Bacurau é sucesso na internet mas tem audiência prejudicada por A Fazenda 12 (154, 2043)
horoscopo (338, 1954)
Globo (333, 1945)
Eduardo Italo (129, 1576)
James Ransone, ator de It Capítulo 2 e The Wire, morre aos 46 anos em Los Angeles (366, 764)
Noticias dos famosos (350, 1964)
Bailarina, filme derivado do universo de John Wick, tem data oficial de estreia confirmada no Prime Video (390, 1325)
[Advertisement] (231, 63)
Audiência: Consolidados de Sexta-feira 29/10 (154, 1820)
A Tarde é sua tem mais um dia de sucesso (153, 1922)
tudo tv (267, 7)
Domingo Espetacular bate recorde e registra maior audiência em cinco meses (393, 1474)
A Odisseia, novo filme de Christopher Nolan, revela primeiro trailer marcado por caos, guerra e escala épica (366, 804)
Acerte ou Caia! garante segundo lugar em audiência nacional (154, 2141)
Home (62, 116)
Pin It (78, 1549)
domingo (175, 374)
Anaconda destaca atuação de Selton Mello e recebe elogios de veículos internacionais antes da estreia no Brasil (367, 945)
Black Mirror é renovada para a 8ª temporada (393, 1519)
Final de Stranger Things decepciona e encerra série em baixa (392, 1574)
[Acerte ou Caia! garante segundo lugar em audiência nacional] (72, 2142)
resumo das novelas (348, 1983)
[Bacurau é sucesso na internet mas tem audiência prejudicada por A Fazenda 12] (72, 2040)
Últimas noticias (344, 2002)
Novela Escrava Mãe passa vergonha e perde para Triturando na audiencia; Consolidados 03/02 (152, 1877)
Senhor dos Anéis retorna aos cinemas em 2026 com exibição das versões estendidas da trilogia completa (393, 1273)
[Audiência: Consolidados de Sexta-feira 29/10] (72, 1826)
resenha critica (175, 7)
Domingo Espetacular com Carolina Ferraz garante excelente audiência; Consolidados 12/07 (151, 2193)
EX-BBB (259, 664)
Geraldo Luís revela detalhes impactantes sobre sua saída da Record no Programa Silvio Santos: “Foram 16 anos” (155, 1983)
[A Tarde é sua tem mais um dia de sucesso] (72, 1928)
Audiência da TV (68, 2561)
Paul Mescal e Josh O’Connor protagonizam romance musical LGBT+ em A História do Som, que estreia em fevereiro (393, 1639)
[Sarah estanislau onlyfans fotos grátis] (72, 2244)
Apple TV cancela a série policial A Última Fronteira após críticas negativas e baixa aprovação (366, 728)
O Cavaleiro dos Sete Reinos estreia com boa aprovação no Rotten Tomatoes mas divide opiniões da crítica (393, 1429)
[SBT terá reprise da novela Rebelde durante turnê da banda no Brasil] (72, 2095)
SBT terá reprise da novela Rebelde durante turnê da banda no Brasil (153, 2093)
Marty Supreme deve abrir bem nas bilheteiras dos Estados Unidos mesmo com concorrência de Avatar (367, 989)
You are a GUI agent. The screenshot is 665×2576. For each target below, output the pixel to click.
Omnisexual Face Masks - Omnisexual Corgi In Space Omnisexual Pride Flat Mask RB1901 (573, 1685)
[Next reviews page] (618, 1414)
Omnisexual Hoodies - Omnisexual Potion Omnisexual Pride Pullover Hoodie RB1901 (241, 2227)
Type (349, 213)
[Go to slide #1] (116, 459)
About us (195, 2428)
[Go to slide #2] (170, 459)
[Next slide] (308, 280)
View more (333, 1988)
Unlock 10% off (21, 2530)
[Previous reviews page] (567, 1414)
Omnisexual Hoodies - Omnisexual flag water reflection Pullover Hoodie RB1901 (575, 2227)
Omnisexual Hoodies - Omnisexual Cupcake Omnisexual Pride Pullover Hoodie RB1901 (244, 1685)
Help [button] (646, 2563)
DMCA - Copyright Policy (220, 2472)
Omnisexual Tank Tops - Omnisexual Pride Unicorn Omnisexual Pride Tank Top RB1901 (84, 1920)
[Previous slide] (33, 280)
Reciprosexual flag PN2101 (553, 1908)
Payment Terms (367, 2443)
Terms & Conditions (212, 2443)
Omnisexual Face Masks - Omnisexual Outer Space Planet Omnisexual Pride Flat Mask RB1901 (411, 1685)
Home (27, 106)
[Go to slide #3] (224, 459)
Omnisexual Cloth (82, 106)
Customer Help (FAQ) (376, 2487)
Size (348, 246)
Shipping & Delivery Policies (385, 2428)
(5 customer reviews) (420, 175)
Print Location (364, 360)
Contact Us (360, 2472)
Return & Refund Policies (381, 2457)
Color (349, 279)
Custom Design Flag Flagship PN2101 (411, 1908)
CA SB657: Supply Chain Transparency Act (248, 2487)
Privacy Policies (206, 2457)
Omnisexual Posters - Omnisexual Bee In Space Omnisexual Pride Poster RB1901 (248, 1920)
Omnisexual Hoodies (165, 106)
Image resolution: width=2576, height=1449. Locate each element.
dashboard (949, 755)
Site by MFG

● **ABOUT THIS TASK**: Above are records; repeat only the lines starting at the line with "[Next slide] (308, 280)" and ending at the line with "[Previous slide] (33, 280)", exactly as they appear, both included.

● **REPLY TO THE TASK**:
[Next slide] (308, 280)
View more (333, 1988)
Unlock 10% off (21, 2530)
[Previous reviews page] (567, 1414)
Omnisexual Hoodies - Omnisexual flag water reflection Pullover Hoodie RB1901 (575, 2227)
Omnisexual Hoodies - Omnisexual Cupcake Omnisexual Pride Pullover Hoodie RB1901 (244, 1685)
Help [button] (646, 2563)
DMCA - Copyright Policy (220, 2472)
Omnisexual Tank Tops - Omnisexual Pride Unicorn Omnisexual Pride Tank Top RB1901 (84, 1920)
[Previous slide] (33, 280)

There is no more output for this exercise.